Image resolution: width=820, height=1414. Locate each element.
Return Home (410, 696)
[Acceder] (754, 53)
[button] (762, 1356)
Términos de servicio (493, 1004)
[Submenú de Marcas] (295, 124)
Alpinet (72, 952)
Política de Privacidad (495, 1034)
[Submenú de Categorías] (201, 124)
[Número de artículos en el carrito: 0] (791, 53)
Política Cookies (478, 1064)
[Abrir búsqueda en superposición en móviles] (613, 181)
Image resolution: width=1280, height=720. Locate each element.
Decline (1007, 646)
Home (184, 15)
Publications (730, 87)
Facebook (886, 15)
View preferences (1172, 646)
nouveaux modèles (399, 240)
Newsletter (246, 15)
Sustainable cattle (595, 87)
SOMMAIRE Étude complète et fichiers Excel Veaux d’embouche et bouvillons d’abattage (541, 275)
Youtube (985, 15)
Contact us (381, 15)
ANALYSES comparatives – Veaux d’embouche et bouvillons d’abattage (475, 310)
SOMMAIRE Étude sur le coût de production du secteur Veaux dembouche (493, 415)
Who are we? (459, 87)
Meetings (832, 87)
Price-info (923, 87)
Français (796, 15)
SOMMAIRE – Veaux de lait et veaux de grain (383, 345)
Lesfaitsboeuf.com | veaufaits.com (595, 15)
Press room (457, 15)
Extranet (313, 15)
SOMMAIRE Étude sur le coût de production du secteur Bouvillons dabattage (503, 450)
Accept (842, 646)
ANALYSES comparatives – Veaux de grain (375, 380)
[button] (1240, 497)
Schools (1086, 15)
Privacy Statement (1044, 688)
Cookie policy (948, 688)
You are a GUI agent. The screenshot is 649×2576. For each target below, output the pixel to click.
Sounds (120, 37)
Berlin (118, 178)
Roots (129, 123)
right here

**EXERCISE DETAILS:** Could you give again exactly the lines from the line containing "ANALYSES comparatives – Veaux de" through the final line of the data above, and no others?

**RESULT BELOW:**
ANALYSES comparatives – Veaux de grain (375, 380)
[button] (1240, 497)
Schools (1086, 15)
Privacy Statement (1044, 688)
Cookie policy (948, 688)
You are a GUI agent. The screenshot is 649×2576. For each target below, output the pixel to click.
Sounds (120, 37)
Berlin (118, 178)
Roots (129, 123)
right here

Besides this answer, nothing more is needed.